Monday, April 25, 2016

The Liberator Is Never Free

the Liberator is Never Free

One of the most enthralling pieces I have read recently.  Letters written to his wife from an American soldier (I think he was medical and could have been a doctor) focusing on the letters written from Dachau and about its liberation.

"The Wilsey cache of letters is invaluable, and perhaps even unprecedented, because of its volume—hundreds of letters, sent over a span of nearly five years—and the bluntness of its depictions of the war. Along with the executions of SS soldiers, the letters described instances of heroism (“trying to save a good-looking German eight-year-old who had stepped on a mine with resultant nine holes in his intestines, half a foot off, and hundreds of minor fragments in his upper legs, arms and face”); withering criticism of Wilsey’s commanding officers (“such incompetent, unqualified, mentally inferior people”); racial bigotry (“the colored boys have been accepted ‘whole-heartedly’ (if not ravenously) by women-­across-the-Atlantic”); and widespread looting of Nazi possessions, much of it, in all likelihood, previously looted by the Germans from their Untermensch victims across the continent."

Provided material —

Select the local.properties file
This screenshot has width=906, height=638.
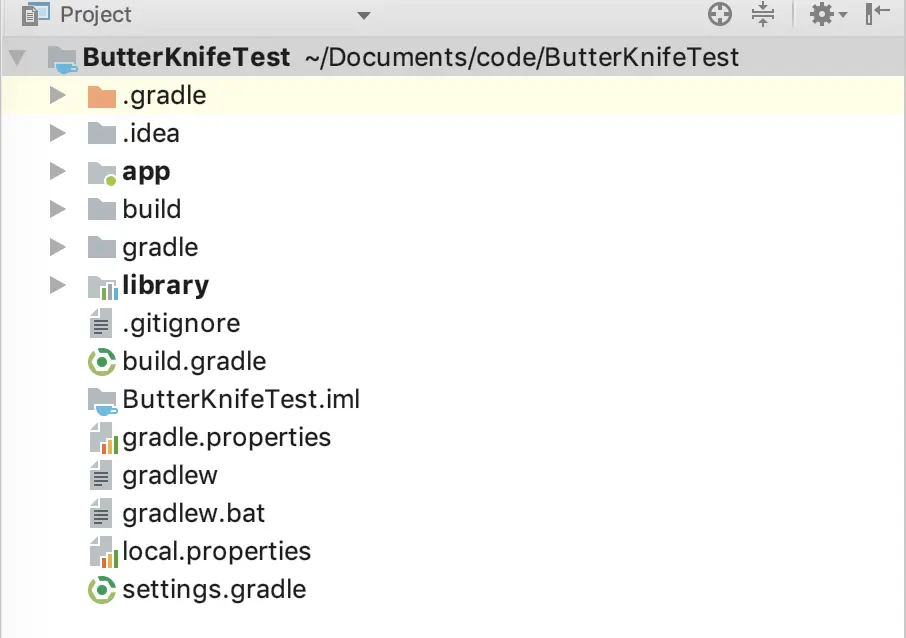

List of tasks —
(a) In the post about the Wilsey war letters, over what span of time were the letters sent?
(b) Extend the post about the Wilsey war letters, beginning right after its last sentence.

Answers for the exercise —
(a) Nearly five years.

(b)
A captured escapist was tied by the SS naked to a post, and three of these huge Dobermans (after four days of being starved) were turned loose on him while thousands of internees witnessed it all standing at attention. Hans withstood the calves torn off, withstood the thighs torn off, withstood the guts (yes, guts) turned out. But he turned his head and vomited when the Dobermans had torn the lungs and heart out. The first thing the liberated internees did was to shoot the Dobermans and their horrid handler.
One reads stories of veterans who never talk about their war experiences and can only imagine what horror did they see that would prompt such a response. 
It also puts our WWII boys in a different light.   Some of their behaviour goes against all we have been taught.
And it definitely gives pause to sober thinking.  I would like to read them all.